Tuesday, November 17, 2009

Long Live the Fall Vegetable

Late fall harvests in the northeast include some of winter’s favorite keepers.  Most of the season I’ll have to get my winter squashes and root vegetables from the supermarket, driven in from a warmer climate.  But while I can, I am gathering a supply of local vegetables.  By Thanksgiving, many farmers markets will close down. Before they do, stop by one last time to gather up a bevy of vegetables that will keep long term in cool storage.  Some vendors sell the end of their harvest by the bushel so you can eat pure and save a penny too.

The photos here show a representative sampling of the cornucopia I’m storing this year.  Acorn squash and cooking pumpkins will get roasted into side dishes with a bit of butter and maple syrup or put into a soup with the Northern Spye and Stayman Winesap apples in storage.

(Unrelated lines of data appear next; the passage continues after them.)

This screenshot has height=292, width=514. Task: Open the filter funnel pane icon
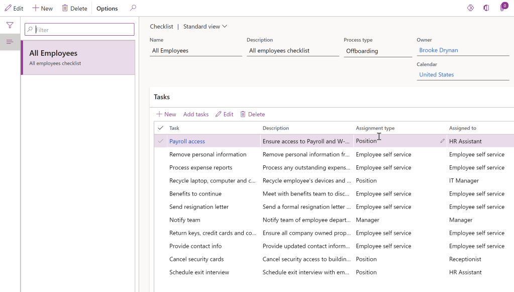click(x=10, y=25)
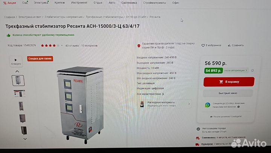Image resolution: width=271 pixels, height=153 pixels.
Task: Click the info icon beside the authorization price
Action: click(x=253, y=70)
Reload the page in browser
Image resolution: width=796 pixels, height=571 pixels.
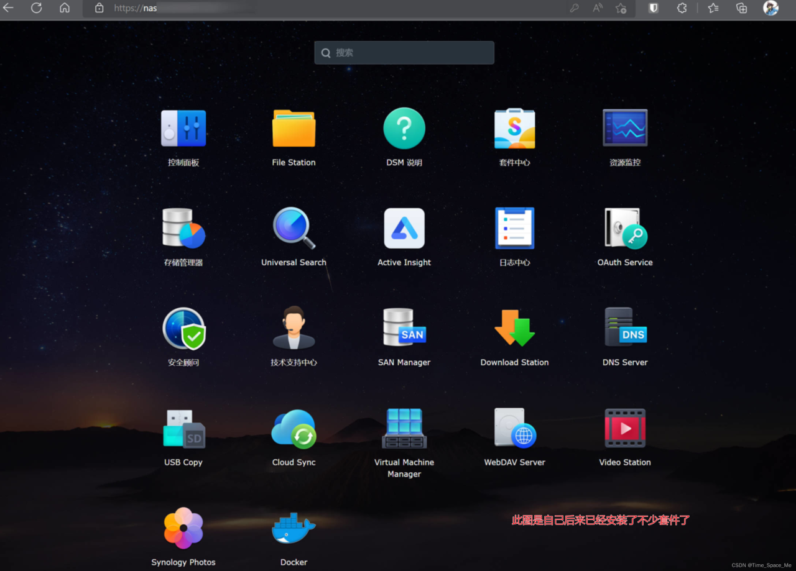37,8
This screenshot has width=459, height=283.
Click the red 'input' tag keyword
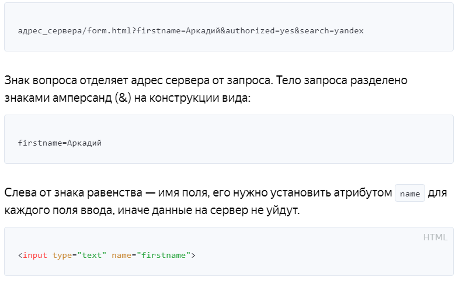[x=35, y=255]
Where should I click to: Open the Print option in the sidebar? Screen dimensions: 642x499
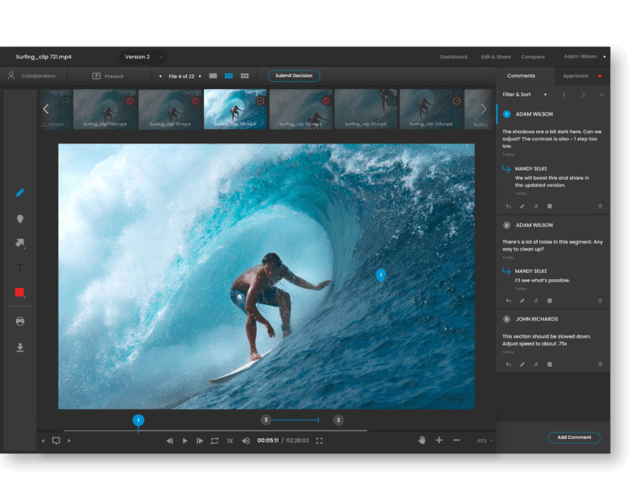coord(19,320)
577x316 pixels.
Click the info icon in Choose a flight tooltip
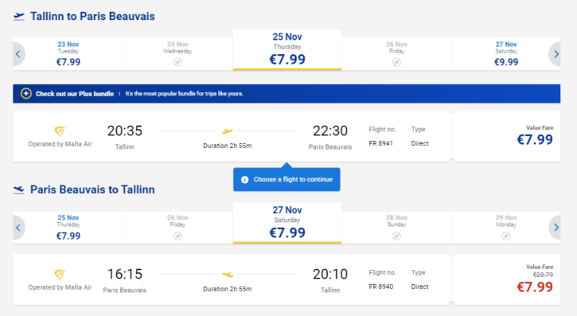(x=244, y=180)
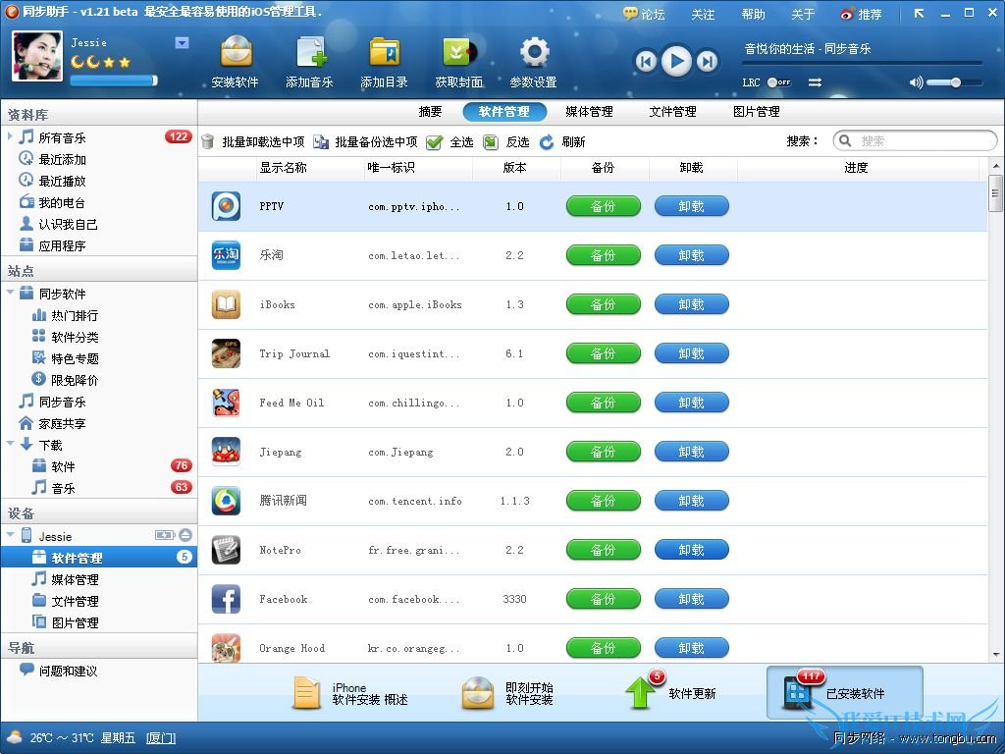Uninstall the Facebook app

coord(691,599)
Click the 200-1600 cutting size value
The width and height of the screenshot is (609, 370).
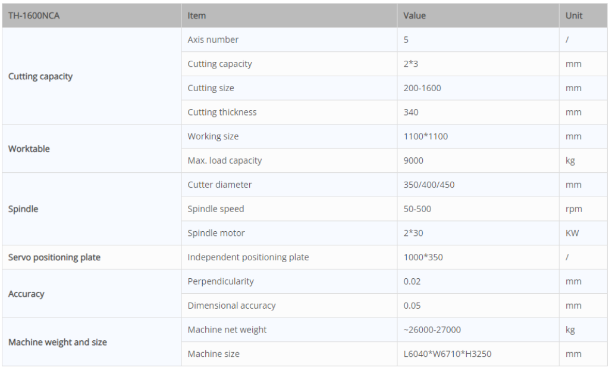tap(422, 88)
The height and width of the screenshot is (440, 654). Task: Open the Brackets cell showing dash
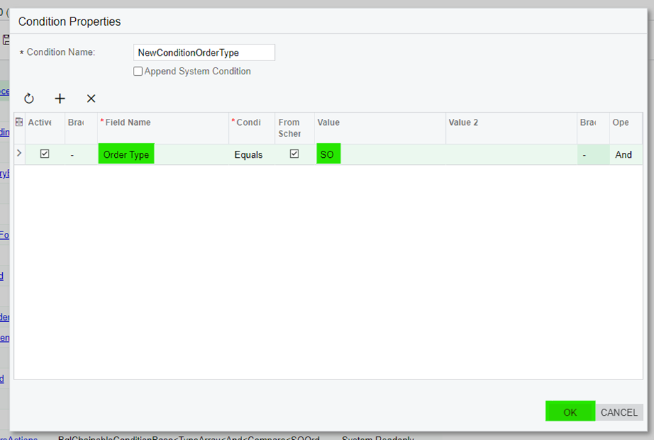(x=72, y=154)
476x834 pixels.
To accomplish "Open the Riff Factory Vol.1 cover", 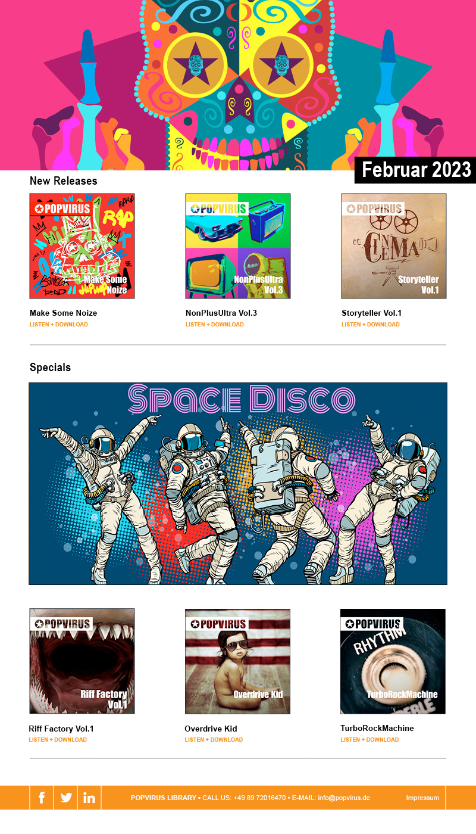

Northern Spye are particularly good keepers and are terrific baked in pies. I was surprised to learn from the experts at Hopkins Farms in Pennsylvania  that butternut squash would also keep well, but I will probably go these first.  Likewise, I was pleased to learn from that the Brussels sprouts I bought would hold well too provided I kept the individual sprouts on the stalk until use.  Potatoes, onions and beets will also go into cool storage, separated from each other. 
Dampness is the enemy.  Hopkins Farms advises its customers to place the vegetables in an open weave basket or plastic milk crates.  Then find a cool, dry spot in your house.  Houses used to have root cellars where cool crops were stored in crates or a mound of dirt.  Unheated garages, unfinished (not damp!) basements, a closed-in porch and even a dark corner of an unused (and unheated) spare bedroom are suitable today.  Move the vegetables when guests arrive and the heat comes on. 

Check your horde over every once in a while to ensure no mold is growing and by all means, use this wonderful bounty.  Plan to pull something from the collection to use in a few meals each week.